▸ What you will do: The result should be every line in the material below containing the string "agent".

▸ Data provided:

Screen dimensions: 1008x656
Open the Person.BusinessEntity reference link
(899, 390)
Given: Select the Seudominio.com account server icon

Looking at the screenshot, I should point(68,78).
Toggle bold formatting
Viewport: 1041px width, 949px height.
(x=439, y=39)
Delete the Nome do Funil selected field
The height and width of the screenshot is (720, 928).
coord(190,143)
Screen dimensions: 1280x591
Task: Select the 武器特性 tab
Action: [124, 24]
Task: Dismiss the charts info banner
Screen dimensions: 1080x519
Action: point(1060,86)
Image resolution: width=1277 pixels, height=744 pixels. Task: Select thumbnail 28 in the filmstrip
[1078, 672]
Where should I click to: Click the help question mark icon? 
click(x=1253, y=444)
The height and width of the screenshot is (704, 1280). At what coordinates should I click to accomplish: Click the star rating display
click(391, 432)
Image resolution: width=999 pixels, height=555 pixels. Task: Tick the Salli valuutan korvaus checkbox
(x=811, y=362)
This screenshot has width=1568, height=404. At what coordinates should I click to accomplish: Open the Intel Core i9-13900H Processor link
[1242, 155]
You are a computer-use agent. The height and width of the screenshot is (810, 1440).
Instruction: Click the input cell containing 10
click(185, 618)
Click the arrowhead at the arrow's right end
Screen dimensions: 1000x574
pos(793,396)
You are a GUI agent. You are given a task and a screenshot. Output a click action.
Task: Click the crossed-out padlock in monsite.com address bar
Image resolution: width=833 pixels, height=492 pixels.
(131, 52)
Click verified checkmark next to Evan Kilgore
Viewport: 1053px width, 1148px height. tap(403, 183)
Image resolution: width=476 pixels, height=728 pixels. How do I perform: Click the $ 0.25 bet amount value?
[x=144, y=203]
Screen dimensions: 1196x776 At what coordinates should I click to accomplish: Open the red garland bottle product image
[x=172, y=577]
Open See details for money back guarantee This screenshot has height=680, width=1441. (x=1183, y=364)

▸ Solution to the exercise:
You are a computer-use agent. The height and width of the screenshot is (810, 1440).
You are a GUI agent. You are given a task and a screenshot. Output a click action.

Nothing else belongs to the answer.